**Task item:** Transcribe each line of the material with no alterations.

_____

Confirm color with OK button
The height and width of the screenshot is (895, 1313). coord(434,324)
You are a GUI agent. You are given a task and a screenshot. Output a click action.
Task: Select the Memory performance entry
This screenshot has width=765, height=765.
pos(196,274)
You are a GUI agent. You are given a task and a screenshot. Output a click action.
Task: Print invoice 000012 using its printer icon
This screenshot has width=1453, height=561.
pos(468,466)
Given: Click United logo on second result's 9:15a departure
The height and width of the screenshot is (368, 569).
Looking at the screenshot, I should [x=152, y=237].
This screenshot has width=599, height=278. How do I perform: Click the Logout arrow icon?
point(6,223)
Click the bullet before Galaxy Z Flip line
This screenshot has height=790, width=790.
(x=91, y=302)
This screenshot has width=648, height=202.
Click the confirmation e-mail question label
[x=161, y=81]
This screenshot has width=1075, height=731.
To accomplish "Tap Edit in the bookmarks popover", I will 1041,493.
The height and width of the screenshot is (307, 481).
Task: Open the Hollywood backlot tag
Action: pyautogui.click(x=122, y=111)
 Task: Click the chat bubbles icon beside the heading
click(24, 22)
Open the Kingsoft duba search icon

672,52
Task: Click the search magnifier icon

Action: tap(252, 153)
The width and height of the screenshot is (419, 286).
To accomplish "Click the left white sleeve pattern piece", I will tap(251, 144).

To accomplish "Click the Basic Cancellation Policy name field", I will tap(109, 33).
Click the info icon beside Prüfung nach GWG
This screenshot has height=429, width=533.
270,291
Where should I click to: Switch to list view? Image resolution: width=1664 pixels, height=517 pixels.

_____

**Exercise solution:**
Confirm color with OK button
The height and width of the screenshot is (895, 1313). coord(434,324)
You are a GUI agent. You are given a task and a screenshot. Output a click action.
Task: Select the Memory performance entry
This screenshot has width=765, height=765.
pos(196,274)
You are a GUI agent. You are given a task and a screenshot. Output a click action.
Task: Print invoice 000012 using its printer icon
This screenshot has width=1453, height=561.
pos(468,466)
Given: Click United logo on second result's 9:15a departure
The height and width of the screenshot is (368, 569).
Looking at the screenshot, I should [x=152, y=237].
This screenshot has width=599, height=278. How do I perform: Click the Logout arrow icon?
point(6,223)
Click the bullet before Galaxy Z Flip line
This screenshot has height=790, width=790.
(x=91, y=302)
This screenshot has width=648, height=202.
Click the confirmation e-mail question label
[x=161, y=81]
This screenshot has width=1075, height=731.
To accomplish "Tap Edit in the bookmarks popover", I will 1041,493.
The height and width of the screenshot is (307, 481).
Task: Open the Hollywood backlot tag
Action: pyautogui.click(x=122, y=111)
 Task: Click the chat bubbles icon beside the heading
click(24, 22)
Open the Kingsoft duba search icon

672,52
Task: Click the search magnifier icon

Action: tap(252, 153)
The width and height of the screenshot is (419, 286).
To accomplish "Click the left white sleeve pattern piece", I will tap(251, 144).

To accomplish "Click the Basic Cancellation Policy name field", I will tap(109, 33).
Click the info icon beside Prüfung nach GWG
This screenshot has height=429, width=533.
270,291
Where should I click to: Switch to list view? Image resolution: width=1664 pixels, height=517 pixels.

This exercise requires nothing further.